Le projet s’inscrit dans une logique constructive radicalement décarbonée. La structure principale en bois lamellé-croisé (CLT), issu de forêts gérées durablement, remplace les systèmes traditionnels en béton et acier, réduisant significativement l’empreinte carbone du bâtiment. Ce choix structurel s’accompagne d’une palette de matériaux biosourcés, recyclables et régénératifs, conçus pour minimiser leur impact sur l’ensemble du cycle de vie.
Les façades, quant à elles, sont préfabriquées hors site afin d’optimiser la qualité d’exécution et de limiter les nuisances sur chantier. Elles associent des panneaux de cuivre recyclé à un bio-béton innovant à base de coques de noix de coco, permettant de réduire jusqu’à 65 % les émissions de CO₂ par rapport à un béton conventionnel. Cette hybridation entre artisanat, innovation et économie circulaire traduit une nouvelle esthétique de la durabilité, où la matière devient porteuse de sens autant que de performance.

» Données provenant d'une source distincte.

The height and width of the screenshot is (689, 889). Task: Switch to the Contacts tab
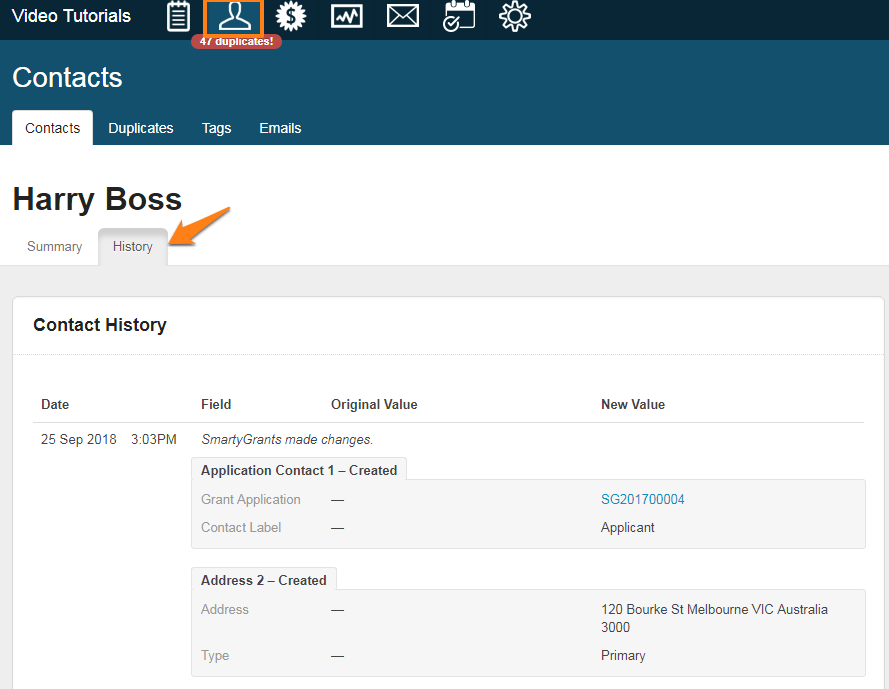tap(52, 128)
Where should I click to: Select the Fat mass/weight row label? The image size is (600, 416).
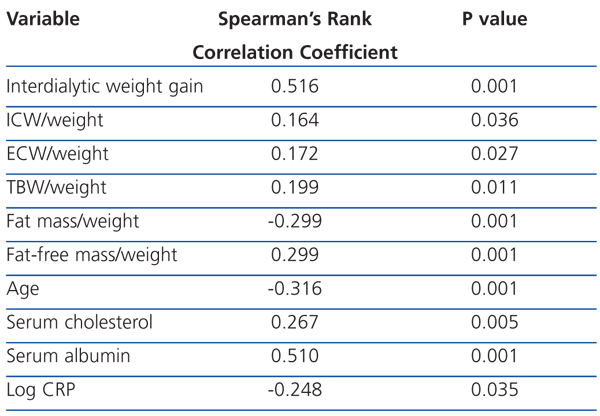(x=73, y=221)
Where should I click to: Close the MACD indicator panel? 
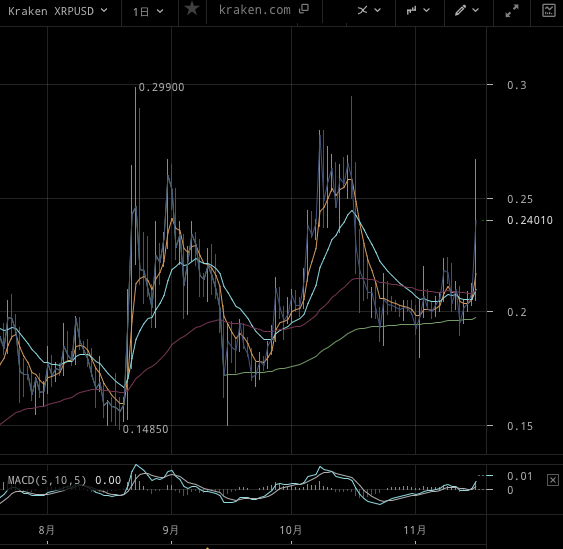coord(553,480)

MANTA HOTEL vise une autonomie énergétique complète en combinant plusieurs sources renouvelables. Les toitures et façades actives intègrent des panneaux solaires de nouvelle génération, tandis que des systèmes biomasse valorisent les déchets organiques produits sur site. Inspirés par la morphologie des nageoires de la raie manta, des dispositifs hydrocinétiques exploitent les mouvements de l’eau pour générer de l’énergie complémentaire.
Cette stratégie énergétique s’accompagne d’une approche holistique de l’écosystème bâti. Le projet intègre des jardins suspendus, des micro-habitats pour la faune locale et des dispositifs de gestion de l’eau en circuit fermé. L’architecture ne se contente plus de limiter son impact : elle participe activement à la régénération des milieux, en recréant des continuités écologiques et en favorisant la biodiversité en contexte urbain dense.
Avec MANTA HOTEL, l’architecture hôtelière franchit un cap décisif : celui d’un modèle régénératif où chaque composant du projet contribue à restaurer plutôt qu’à simplement préserver. En articulant biomimétisme, innovation constructive et autonomie énergétique, le projet esquisse une nouvelle génération de bâtiments capables de dialoguer avec leur environnement et d’enrichir les écosystèmes urbains. Plus qu’une démonstration technologique, MANTA HOTEL propose une vision : celle d’une architecture vivante, au service du climat, du vivant et de l’hôtellerie expérientielle.